Recovered from the Wayback Machine.
I’ve managed to come up with a new page design for all my web site resources except one: this weblog. However, in the last few days this design has crystallized in my mind. I know how I want it to look. Better, I know what I want it to say.
One major change to the design will be the elimination of the blogroll. What started out as a way of introducing favorite webloggers to our readers has somehow become a weapon used in a war of hypertext popularity.
If you search in Google on the words weblog delinking you’ll see weblog entry after another focusing on the use of ‘delinking’ to make some kind of point about an individual. The world is falling quickly into wars fought with bullets and bombs, and we, in the comfort of our safe homes, wield weblog links as if they’re swords.
I loved what Photo Dude wrote on this:
We also now have public delinking ceremonies, for those times when someone with whom you’ve become belinked strays from your personal political sphere, and therefore must be publicly shamed and flayed bloody with the stripped strand of HTML that once formed a connection. Personally, I find a One Flavor link list to be boring, but then I thought the point of weblogs was to experience the diversity of people, thoughts, and philosophies around the world, not delink them when you disagree. If I only link people like me, or who think like me, that’s going to be one short list. What’s the point?
There’s a high level of inflated self importance in such a delinking. Myself, I’m certain that my little link to anyone is but a snowflake in a blizzard, of no impact at all, added or removed. It’s a shame others think their links are such precious pearls.
Precious pearls. Instead of writing ourselves into existence, we’re delinking others out of existence. And we watch the rise and fall of our weblogs and others in popularity sheets such as Blogging Ecosphere and Technorati and congratulate ourselves on our positions in comparison to others. Phaw! I’d rather resort to outlining.
Hypertext links were meant to bring us together, not become Teflon-coated projectiles. What is is about people that whatever we touch becomes a weapon? That’s not what this is all about. Or at least, I don’t think this is what this is all about. So I’m getting rid of my blogroll.
In it’s place I’m creating a set of files containing lists of my favorite essays/postings written by other webloggers, sorted into my own categories based on my interpretation of the posting subject. I started this as a test case with my Comfort Food posts. And the process of adding new links continues as I dig through archives (Blogger sucks at this), and read what you write today and tomorrow.
Technically, the link, author, and excerpt for these postings will go into a subject-related RDF/RSS file.

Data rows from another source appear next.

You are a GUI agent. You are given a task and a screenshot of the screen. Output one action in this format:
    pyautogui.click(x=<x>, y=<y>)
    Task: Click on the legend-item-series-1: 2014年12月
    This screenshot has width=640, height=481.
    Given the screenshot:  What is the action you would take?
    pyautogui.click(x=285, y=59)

I’ll then link to PHP pages that display these postings when you click on the subject (displayed in random order). Since the pages are valid RSS 1.0, you can even subscribe to these pages if you want.
Additionally, PHP code in my main weblog page will randomly select entries from one or more of the categories and print the link, author, and excerpt on my front page (in addition to the comments and trackback links and excerpts).
The posts I select are ones that have made an impact on me. The weblogger may not consider the post their best writing; others may prefer different posts. However, by linking to the writing that I connect with, the reader learns more about the other weblogger, and more about me. Something a dry, featureless, blogroll link can never provide.
More importantly, once listed in the pages, a link to a post will never be pulled. As time goes on and we drift apart, these moments of connection will remain. I may not read a weblogger now because they’ve taken a direction I won’t follow. But I did at one time and one moment, and that moment will be captured and persisted. Eventually these pages will form a more accurate history of my personal weblogging adventure than my own posts.
So what am I saying with all this? I guess this is my way of saying you’re all going to be delinked. Go away with your bad selves.